Ohio Canal Era, a rich analysis of state policies and their impact in directing economic change, is a classic on the subject of the pre–Civil War transportation revolution. This edition contains a new foreword by scholar Lawrence M. Friedman, Professor of Law, Stanford Law School, and a bibliographic note by the author.

Professor Scheiber explores how Ohio—as a “public enterprise state,” creating state agencies and mobilizing public resources for transport innovation and control—led in the process of economic change before the Civil War. No other historical account of the period provides so full and insightful a portrayal of “law in action.” Scheiber reveals the important roles of American nineteenth-century government in economic policy-making, finance, administration, and entrepreneurial activities in support of economic development.
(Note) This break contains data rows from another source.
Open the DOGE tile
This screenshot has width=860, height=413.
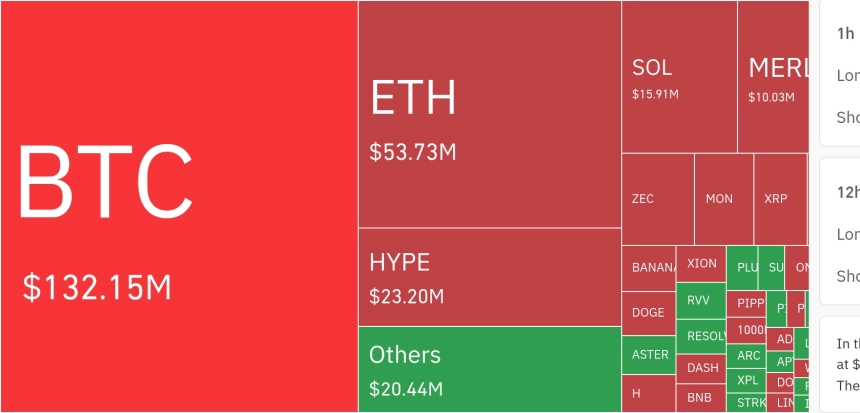[648, 313]
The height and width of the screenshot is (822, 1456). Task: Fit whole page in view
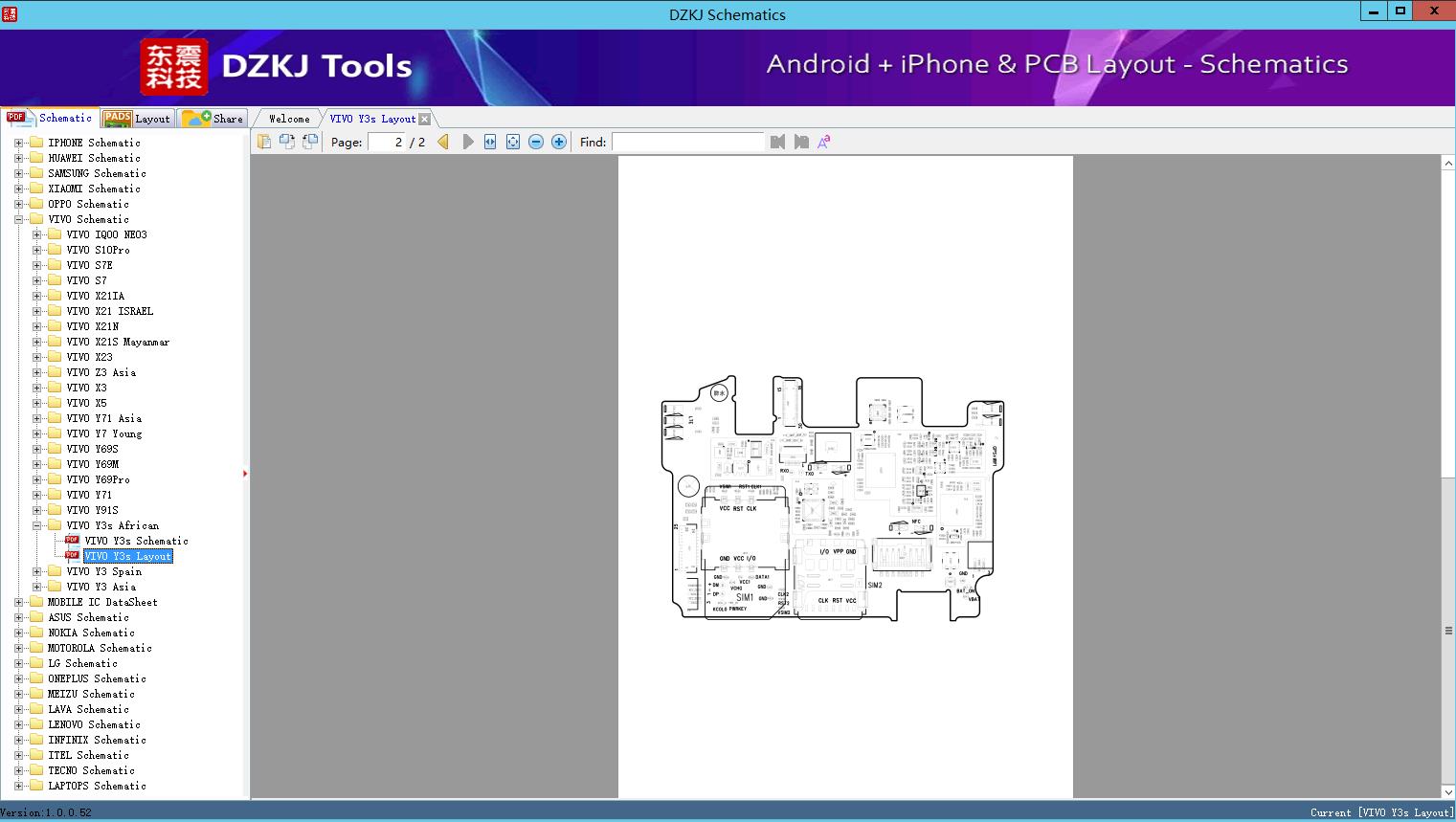pyautogui.click(x=512, y=142)
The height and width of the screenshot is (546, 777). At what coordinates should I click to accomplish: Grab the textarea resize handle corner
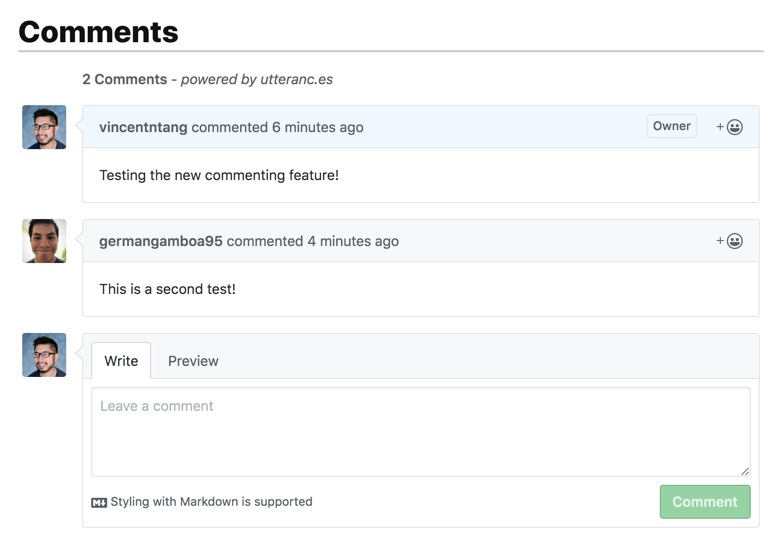pyautogui.click(x=745, y=471)
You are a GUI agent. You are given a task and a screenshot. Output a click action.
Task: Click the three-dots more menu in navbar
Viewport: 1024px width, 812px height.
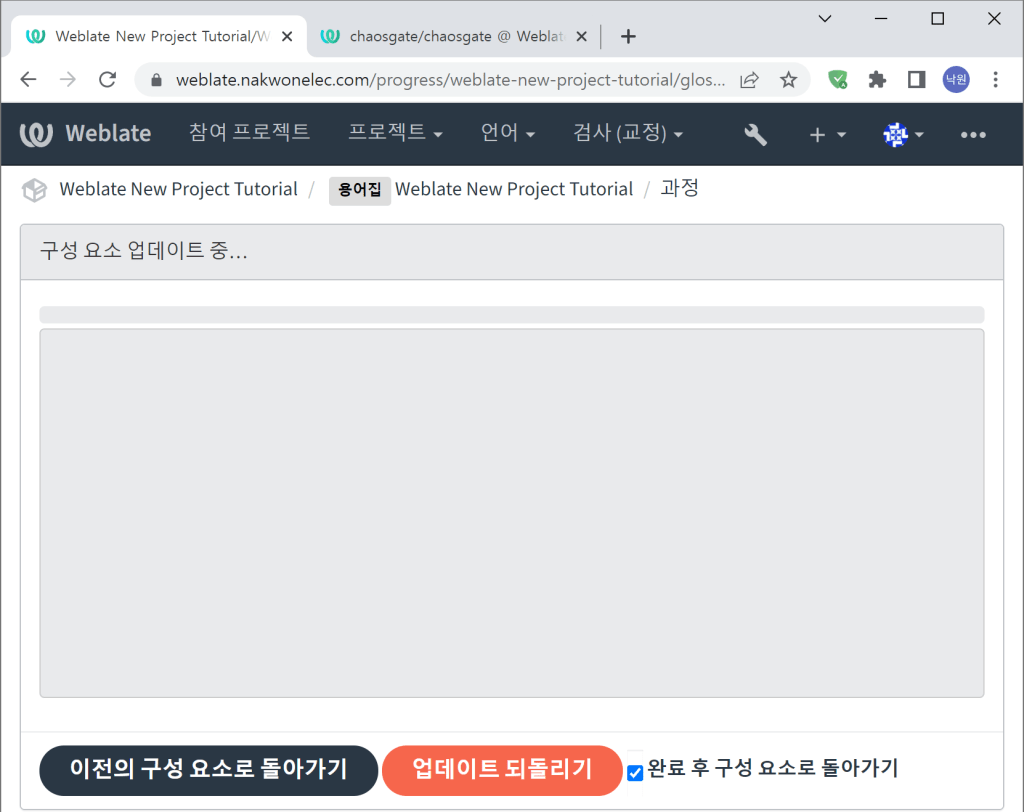point(972,135)
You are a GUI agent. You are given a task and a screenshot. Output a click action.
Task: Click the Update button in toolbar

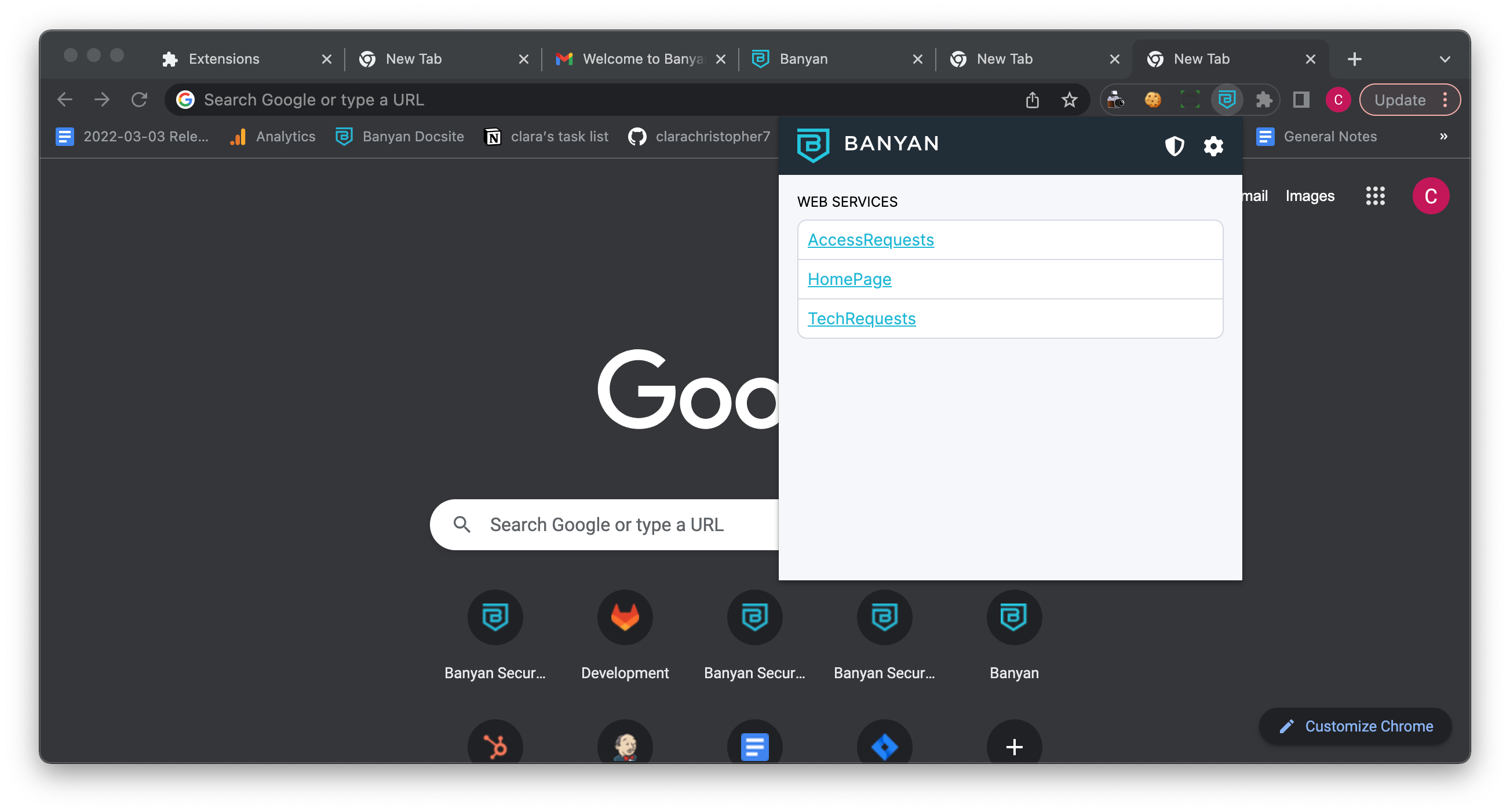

His study is equally important as an economic history. Scheiber provides a full account of waves of technological innovation and of the transformation of Ohio’s commerce, agriculture, and industrialization in an era of hectic economic change. And he tells the intriguing story of how the earliest railroads of the Old Northwest were built and financed, finally confronting the state-owned canal system with a devastating competitive challenge.

Amid the current debate surrounding “privatization,” “deregulation,” and the appropriate use of “industrial policy” by government to shape and channel the economy. Scheiber’s landmark study gives vital historical context to issues of privatization and deregulation that we confront in new forms today.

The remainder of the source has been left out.